§ **Task item**
Repeat each line of the material exactly.

§ **Input for this task**

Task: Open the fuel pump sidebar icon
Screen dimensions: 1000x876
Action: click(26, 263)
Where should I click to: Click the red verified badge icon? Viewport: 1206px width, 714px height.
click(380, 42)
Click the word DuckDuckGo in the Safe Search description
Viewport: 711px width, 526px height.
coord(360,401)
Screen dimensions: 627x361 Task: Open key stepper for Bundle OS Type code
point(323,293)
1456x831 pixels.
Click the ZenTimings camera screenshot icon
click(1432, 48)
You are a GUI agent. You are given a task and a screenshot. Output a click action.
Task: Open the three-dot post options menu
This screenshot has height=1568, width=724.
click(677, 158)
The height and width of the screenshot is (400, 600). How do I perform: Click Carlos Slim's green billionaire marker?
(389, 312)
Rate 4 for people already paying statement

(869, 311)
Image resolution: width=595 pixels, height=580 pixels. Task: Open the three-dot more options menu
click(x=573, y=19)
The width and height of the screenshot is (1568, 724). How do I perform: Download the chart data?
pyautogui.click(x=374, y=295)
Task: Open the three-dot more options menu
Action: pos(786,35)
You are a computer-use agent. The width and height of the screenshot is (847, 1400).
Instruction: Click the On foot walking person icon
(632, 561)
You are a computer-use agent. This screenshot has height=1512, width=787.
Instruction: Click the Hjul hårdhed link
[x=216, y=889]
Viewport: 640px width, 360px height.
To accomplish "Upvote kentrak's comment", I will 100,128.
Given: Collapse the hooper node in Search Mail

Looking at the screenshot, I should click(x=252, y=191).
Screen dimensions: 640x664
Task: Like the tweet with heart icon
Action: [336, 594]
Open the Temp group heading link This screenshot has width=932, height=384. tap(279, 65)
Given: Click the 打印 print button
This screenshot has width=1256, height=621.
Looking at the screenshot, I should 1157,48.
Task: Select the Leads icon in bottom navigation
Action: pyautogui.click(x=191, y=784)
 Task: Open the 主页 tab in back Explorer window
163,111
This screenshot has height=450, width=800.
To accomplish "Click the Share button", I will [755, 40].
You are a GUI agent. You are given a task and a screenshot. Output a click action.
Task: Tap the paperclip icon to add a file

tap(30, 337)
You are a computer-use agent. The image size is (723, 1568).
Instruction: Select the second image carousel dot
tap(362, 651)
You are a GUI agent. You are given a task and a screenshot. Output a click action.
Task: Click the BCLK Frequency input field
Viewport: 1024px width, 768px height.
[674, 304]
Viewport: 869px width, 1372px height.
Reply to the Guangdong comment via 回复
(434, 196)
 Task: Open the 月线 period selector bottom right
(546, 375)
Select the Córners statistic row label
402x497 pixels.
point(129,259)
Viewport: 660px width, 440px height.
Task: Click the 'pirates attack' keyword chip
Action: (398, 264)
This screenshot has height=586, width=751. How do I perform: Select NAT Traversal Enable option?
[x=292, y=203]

§ **Response area**
Task: Open the fuel pump sidebar icon
Screen dimensions: 1000x876
Action: click(26, 263)
Where should I click to: Click the red verified badge icon? Viewport: 1206px width, 714px height.
click(380, 42)
Click the word DuckDuckGo in the Safe Search description
Viewport: 711px width, 526px height.
coord(360,401)
Screen dimensions: 627x361 Task: Open key stepper for Bundle OS Type code
point(323,293)
1456x831 pixels.
Click the ZenTimings camera screenshot icon
click(1432, 48)
You are a GUI agent. You are given a task and a screenshot. Output a click action.
Task: Open the three-dot post options menu
This screenshot has height=1568, width=724.
click(677, 158)
The height and width of the screenshot is (400, 600). How do I perform: Click Carlos Slim's green billionaire marker?
(389, 312)
Rate 4 for people already paying statement

(869, 311)
Image resolution: width=595 pixels, height=580 pixels. Task: Open the three-dot more options menu
click(x=573, y=19)
The width and height of the screenshot is (1568, 724). How do I perform: Download the chart data?
pyautogui.click(x=374, y=295)
Task: Open the three-dot more options menu
Action: pos(786,35)
You are a computer-use agent. The width and height of the screenshot is (847, 1400).
Instruction: Click the On foot walking person icon
(632, 561)
You are a computer-use agent. This screenshot has height=1512, width=787.
Instruction: Click the Hjul hårdhed link
[x=216, y=889]
Viewport: 640px width, 360px height.
To accomplish "Upvote kentrak's comment", I will 100,128.
Given: Collapse the hooper node in Search Mail

Looking at the screenshot, I should click(x=252, y=191).
Screen dimensions: 640x664
Task: Like the tweet with heart icon
Action: [336, 594]
Open the Temp group heading link This screenshot has width=932, height=384. tap(279, 65)
Given: Click the 打印 print button
This screenshot has width=1256, height=621.
Looking at the screenshot, I should 1157,48.
Task: Select the Leads icon in bottom navigation
Action: pyautogui.click(x=191, y=784)
 Task: Open the 主页 tab in back Explorer window
163,111
This screenshot has height=450, width=800.
To accomplish "Click the Share button", I will [755, 40].
You are a GUI agent. You are given a task and a screenshot. Output a click action.
Task: Tap the paperclip icon to add a file

tap(30, 337)
You are a computer-use agent. The image size is (723, 1568).
Instruction: Select the second image carousel dot
tap(362, 651)
You are a GUI agent. You are given a task and a screenshot. Output a click action.
Task: Click the BCLK Frequency input field
Viewport: 1024px width, 768px height.
[674, 304]
Viewport: 869px width, 1372px height.
Reply to the Guangdong comment via 回复
(434, 196)
 Task: Open the 月线 period selector bottom right
(546, 375)
Select the Córners statistic row label
402x497 pixels.
point(129,259)
Viewport: 660px width, 440px height.
Task: Click the 'pirates attack' keyword chip
Action: (398, 264)
This screenshot has height=586, width=751. How do I perform: Select NAT Traversal Enable option?
[x=292, y=203]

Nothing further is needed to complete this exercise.